The Global Philanthropy Forum presents Instruments for Social Change: Policy, Philanthropy, Private Enterprise & Social Entrepreneurship with Lael Brainard (Moderator) and panelists Peter Akerman, Bill Drayton, Alan DetheriPatricof and Timothy E. Wirth.
Bio
Peter Ackerman
Peter Ackerman is Chairman of the Board of Freedom House. He is the Managing Director of Rockport Capital Incorporated, a private investment firm. Since its inception in 1990, Rockport has made numerous direct investments in fields as diverse as movie libraries, publishing, propane distribution, textiles, variable insurance, and SMS integration, to name only a few. From 1978 to 1990 he was Director of International Capital Markets at Drexel Burnham Lambert, where he structured, financed, and invested in hundreds of recapitalizations.
William Drayton
Bill Drayton is Founder and CEO of Ashoka: Innovators for the Public Founder and Chair of Youth Venture, Community Greens and Get America Working.
He is a social entrepreneur. As a student, he was active in civil rights and founded a number of organizations ranging from Yale Legislative Services to Harvard's Ashoka Table, an interdisciplinary weekly forum in the social sciences. He graduated from Harvard with the highest honors and went on to study at Balliol College at Oxford University, where he attained his M.A. with First Class Honors.
Alan Patricof
Alan Patricof is a Co-Founder of Apax Partners, L.P. (formerly Patricof and Co. Ventures, Inc.). Alan founded the firm at a time when venture capital was at an incipient stage, and has since been instrumental in growing the industry from a base of high net-worth individuals to its position today with broad institutional backing. He was instrumental in the start-up, financing, and subsequent strategic guidance that helped facilitate the growth of companies such as American Online, Office Depot, Cadence Systems, Apple Computer, FORE Systems, NTL, Audible, Inc.
Timothy E. Wirth
Timothy E. Wirth is the president of the United Nations Foundation and Better World Fund. These organizations were founded in 1998 through a major financial commitment from R.E. Turner to support and strengthen the work of the United Nations.

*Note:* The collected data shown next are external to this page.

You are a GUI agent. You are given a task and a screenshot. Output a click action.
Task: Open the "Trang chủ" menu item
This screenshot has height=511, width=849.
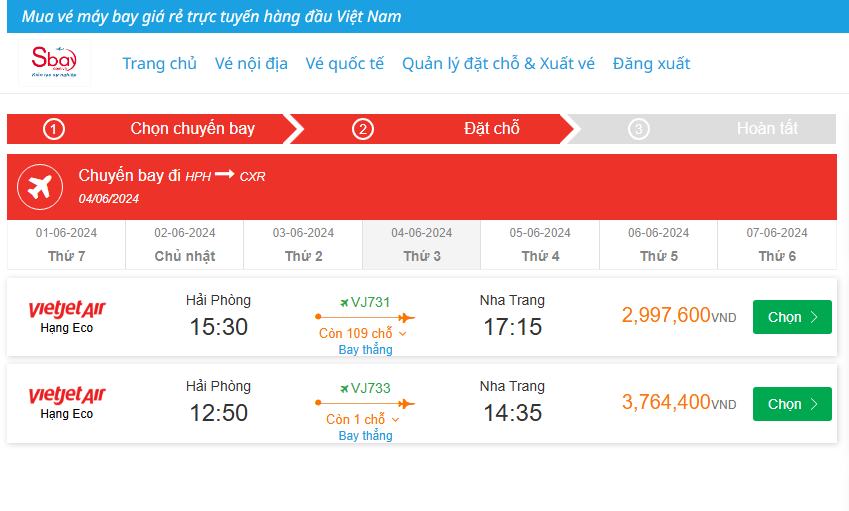(x=160, y=64)
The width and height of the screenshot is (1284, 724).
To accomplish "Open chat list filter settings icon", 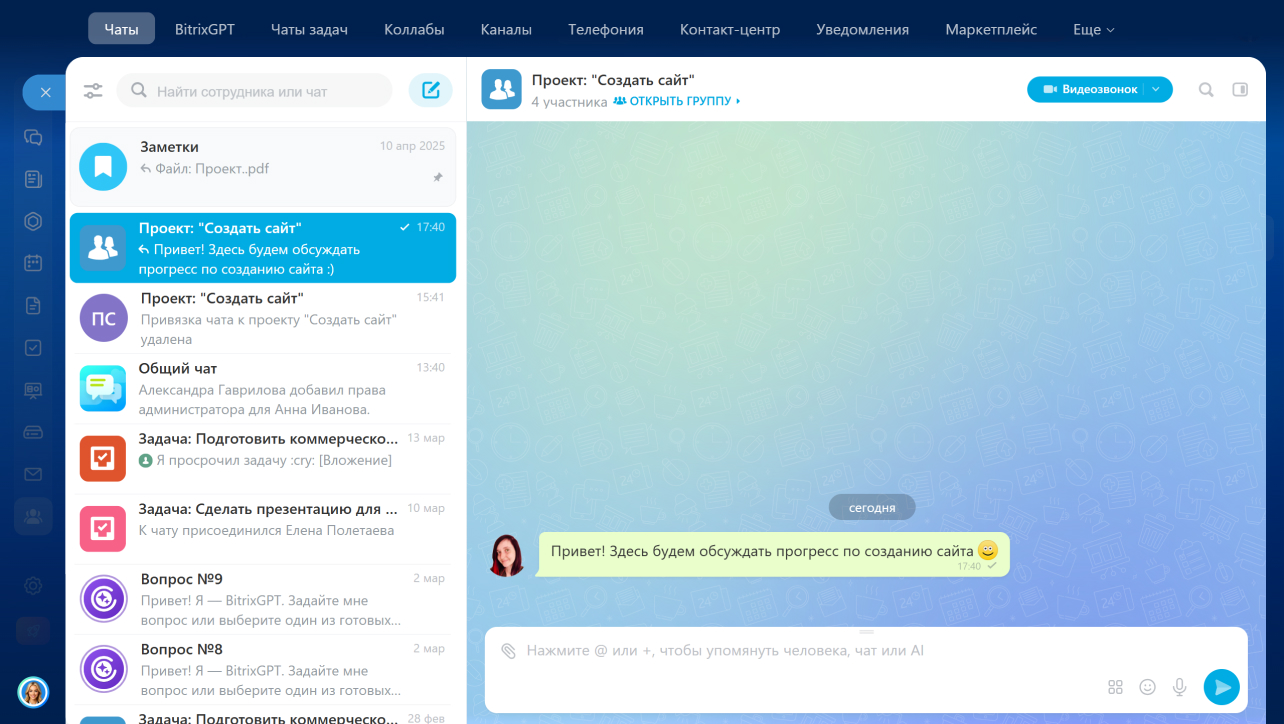I will click(x=93, y=91).
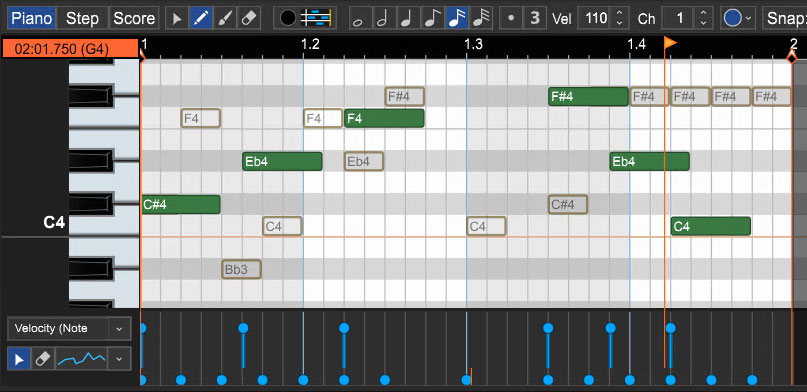Select the Eraser tool in top toolbar

[248, 19]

Mr. Wirth began his political career as a White House fellow under President Lyndon Johnson and was deputy assistant secretary for Education in the Nixon Administration. In 1970, he returned to his home state and successfully ran for the U.S. House of Representatives, representing Colorado's 2nd Congressional District from 1975-1987. In 1986, Wirth was elected to the U.S. Senate.
Following those two decades of elected politics, Mr. Wirth served in the U.S. Department of State as the first undersecretary for Global Affairs from 1993 to 1997.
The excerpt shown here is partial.